### Problem statement:
The required result is the number of lines in this material containing the word "agent". Write that number and no other text.

=====

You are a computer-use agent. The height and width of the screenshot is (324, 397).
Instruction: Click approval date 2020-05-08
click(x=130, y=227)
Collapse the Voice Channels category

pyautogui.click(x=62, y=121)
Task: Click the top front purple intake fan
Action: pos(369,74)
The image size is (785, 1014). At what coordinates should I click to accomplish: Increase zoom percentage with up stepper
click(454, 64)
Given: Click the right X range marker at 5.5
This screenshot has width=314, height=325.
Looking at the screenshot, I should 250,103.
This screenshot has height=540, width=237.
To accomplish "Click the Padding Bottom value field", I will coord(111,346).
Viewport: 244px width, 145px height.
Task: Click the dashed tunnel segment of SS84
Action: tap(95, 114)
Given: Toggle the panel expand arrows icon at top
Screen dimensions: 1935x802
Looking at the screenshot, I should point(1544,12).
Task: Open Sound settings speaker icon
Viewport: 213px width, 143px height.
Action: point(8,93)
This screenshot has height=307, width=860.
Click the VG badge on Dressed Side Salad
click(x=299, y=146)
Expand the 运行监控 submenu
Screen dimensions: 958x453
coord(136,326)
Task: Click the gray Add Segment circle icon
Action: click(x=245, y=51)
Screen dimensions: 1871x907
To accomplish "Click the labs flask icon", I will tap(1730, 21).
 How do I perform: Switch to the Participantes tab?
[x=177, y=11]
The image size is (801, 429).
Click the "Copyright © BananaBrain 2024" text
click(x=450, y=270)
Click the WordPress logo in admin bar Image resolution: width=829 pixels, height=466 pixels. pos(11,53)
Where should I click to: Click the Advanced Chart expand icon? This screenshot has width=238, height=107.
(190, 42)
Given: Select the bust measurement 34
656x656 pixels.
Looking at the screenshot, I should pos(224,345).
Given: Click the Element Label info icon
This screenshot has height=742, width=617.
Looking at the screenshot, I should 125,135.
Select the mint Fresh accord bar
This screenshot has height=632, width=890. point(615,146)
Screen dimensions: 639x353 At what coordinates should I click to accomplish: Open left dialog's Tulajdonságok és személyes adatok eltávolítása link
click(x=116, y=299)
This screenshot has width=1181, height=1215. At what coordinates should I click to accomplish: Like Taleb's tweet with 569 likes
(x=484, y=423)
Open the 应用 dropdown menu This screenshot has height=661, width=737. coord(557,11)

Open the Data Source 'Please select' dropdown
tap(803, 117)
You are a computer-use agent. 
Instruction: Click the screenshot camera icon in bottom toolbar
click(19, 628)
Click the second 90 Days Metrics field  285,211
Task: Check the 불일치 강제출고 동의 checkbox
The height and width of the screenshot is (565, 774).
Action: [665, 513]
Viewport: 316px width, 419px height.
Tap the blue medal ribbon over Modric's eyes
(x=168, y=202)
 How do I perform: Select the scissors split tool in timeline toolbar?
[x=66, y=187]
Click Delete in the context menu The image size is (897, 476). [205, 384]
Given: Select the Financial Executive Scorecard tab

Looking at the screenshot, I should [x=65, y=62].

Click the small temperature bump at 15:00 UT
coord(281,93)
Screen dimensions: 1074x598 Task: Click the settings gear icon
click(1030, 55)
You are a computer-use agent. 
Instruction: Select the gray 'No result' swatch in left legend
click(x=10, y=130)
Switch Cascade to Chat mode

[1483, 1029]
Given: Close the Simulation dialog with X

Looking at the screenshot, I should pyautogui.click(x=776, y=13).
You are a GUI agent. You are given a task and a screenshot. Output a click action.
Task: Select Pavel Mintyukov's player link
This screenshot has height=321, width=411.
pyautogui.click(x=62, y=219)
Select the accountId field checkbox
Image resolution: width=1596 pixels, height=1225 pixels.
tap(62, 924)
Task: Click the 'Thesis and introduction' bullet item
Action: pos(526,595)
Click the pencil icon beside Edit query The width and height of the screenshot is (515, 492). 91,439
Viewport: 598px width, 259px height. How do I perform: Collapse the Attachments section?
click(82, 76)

=====

### Solution to this exercise:
4